TORONTO — Masai Ujiri has done a whole lot of good work in his time leading the front office of the Toronto Raptors. For his next trick, maybe he can talk LeBron James into moving to Los Angeles.
Two days after his team looked great for 47 minutes before collapsing late to lose to the Cleveland Cavaliers, Ujiri’s Raptors could only make it through 24 minutes on Thursday before the roof caved in. James and the Cavaliers blew the Raptors off the Air Canada Centre court in the third quarter, scoring at will, sucking the life out of the building and just generally reminding everyone that the chasm between whatever team James is on and the rest of the Eastern Conference is wide and deep. Cleveland won 128-110, with James scoring 43 and adding 14 assists and eight rebounds. In the third, when the Cavs turned a two-point deficit into an 11-point lead, LeBron scored 15 points on just 10 shots. He could not be stopped in the post, hitting several fadeaway jumpers as time expired. A camera caught him clipping his nails on the bench at one point, and if he had been sipping a cocktail it would not have been all that surprising. King of the North, indeed.

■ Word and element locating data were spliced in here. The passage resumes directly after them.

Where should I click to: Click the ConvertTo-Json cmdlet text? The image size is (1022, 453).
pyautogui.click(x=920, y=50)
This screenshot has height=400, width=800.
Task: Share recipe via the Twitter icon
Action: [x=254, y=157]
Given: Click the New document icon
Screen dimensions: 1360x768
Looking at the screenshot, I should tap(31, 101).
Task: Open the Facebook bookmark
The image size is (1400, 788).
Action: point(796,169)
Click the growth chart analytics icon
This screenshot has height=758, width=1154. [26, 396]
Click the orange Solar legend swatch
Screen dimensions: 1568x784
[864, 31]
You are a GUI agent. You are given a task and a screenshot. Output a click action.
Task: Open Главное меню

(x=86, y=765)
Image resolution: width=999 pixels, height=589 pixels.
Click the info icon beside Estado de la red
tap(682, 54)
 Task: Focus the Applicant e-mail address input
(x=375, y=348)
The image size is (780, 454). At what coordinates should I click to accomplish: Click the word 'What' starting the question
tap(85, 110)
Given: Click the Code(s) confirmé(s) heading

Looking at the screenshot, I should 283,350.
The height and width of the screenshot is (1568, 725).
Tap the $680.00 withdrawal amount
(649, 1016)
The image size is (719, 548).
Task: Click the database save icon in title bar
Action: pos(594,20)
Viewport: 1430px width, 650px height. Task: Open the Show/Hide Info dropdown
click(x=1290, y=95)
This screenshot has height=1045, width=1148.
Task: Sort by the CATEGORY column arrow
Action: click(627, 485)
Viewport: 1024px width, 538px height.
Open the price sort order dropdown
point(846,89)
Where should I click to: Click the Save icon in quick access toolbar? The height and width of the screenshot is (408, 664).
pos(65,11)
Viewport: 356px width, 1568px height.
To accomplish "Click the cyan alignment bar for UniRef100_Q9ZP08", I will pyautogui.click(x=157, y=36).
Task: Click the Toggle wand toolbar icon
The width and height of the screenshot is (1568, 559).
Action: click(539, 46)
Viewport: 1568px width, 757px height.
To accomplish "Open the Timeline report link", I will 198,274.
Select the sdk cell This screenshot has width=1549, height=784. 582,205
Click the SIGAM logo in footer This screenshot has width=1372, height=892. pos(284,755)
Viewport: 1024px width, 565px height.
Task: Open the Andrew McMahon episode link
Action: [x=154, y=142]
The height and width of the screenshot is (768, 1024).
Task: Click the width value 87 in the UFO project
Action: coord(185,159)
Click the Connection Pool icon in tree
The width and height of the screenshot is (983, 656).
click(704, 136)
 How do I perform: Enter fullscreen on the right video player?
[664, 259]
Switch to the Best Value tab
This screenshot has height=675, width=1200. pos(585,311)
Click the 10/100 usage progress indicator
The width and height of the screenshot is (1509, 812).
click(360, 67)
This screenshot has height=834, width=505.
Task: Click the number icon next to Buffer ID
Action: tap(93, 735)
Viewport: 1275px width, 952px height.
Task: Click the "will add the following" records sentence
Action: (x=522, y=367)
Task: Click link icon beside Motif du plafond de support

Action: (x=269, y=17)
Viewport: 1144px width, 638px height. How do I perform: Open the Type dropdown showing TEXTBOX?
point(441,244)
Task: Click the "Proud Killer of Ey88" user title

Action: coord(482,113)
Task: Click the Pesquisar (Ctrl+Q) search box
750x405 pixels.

It was the second straight season in which the Raptors suffered what felt like a franchise-defining loss at the hands of Cleveland. Last year’s playoff sweep led to a roster makeover and an offensive overhaul, with Ujiri all but spitting fire at the end of the season and insisting that he was tired of his team being not quite good enough.
It was a noble move, putting value on continuity and looking at the big picture and recognizing that drastic moves that altered the core of the team are fun to imagine but hard to pull off. But now, after two losses, the first time the Raptors have dropped two straight at home since last year’s playoffs (also to the Cavs), the noble move looks noble in the way a serf refuses to inform on a friend right before the executioner lops off his head.
For all of the well-deserved praise that came to the Raptors this year, for the way they pulled off the rare retool-on-the-fly and won a franchise-record 59 games, here they were, still getting murdered by Cleveland when it mattered.
“The only thing you have is pride,” coach Dwane Casey said of trying to claw back into the series when it moves to Cleveland on Saturday for Game 3. He said while they had no answer for LeBron, he also thought their offence stalled in the third, which let things get out of hand on the other end. “All we have is pride, and we have show we are a better team than we showed tonight.”
We are probably at the point where we should just acknowledge that every Raptors playoff run is going to have two plotlines. The main story arc is whatever happens in the games, the evolution of the series.
The secondary arc, the B story, is the broader and deeper question of whether this franchise as constituted will ever be able to rise beyond a good team, or even a very good team, to a great one. (The C story is whomever Drake is feuding with from his courtside seats.)
The Raptors were having a time trying to put that B story to bed. It started before the playoffs even did, thanks to the remarkable 10-game losing streak in playoff Game 1s that Toronto finally broke against Washington. Everything was well and good in greater Raptorland for a few days, but then two straight losses to the Wizards, including a blown lead in an ugly fourth quarter in Game 4, had all the same questions being asked again: was Toronto’s much-ballyhooed offensive revolution all for naught if they still struggled to put away inferior teams in the post-season? Was the Lowry-DeRozan-Casey combination bumping up against its ceiling again?
Two straight wins against the Wizards pushed those questions off to the side for a bit, but the B story became the A story again late on Tuesday, when the Raptors failed to put away against the Cavaliers and ended their Game 1 win streak at, um, one.
Before Game 2, Casey didn’t quite say, Aaron Rodgers-style, that everyone needed to R-E-L-A-X, but there was a hint of that. “I think we’re jaded here in Toronto, because of our past Game 1s,” he said, the clear implication being that the fan base ought not to be holding its head in its collective hands after a one-point loss, even if the Raptors had barfed up a game that they absolutely should have won. “It’s just one game,” he said. “You can’t think about what happened last year or two years ago.”
But one no longer has to look back in the past to find evidence of a Toronto Raptors team in crisis, a team that can’t really complain when people around the NBA don’t give them the respect of a great team. The Cavaliers came into this series having sweat and struggled to put the fifth-seeded Indiana Pacers away in seven games, including one win that came on a last-second miracle from James. The Raptors had the top seed, home-court advantage, and all kinds of depth, and their new-look offence. The Cavaliers had LeBron, the biggest advantage of all, but he had almost no help against Indiana, continuing a season-long trend. It all shaped up for an ideal situation for the Raptors, or as ideal as it gets when facing LeBron.
And, instead: Zero for two.
So, what now? The Raptors lost a close game in which LeBron wasn’t up to his usual standard, and when he played like Peak LeBron in Game 2 he crushed them just like he always crushes them in the spring. That is now eight straight playoff losses to Cleveland.
It’s not that these are the Same Old Raptors; they truly are a changed team. Same Old Results, though. That much is not in dispute.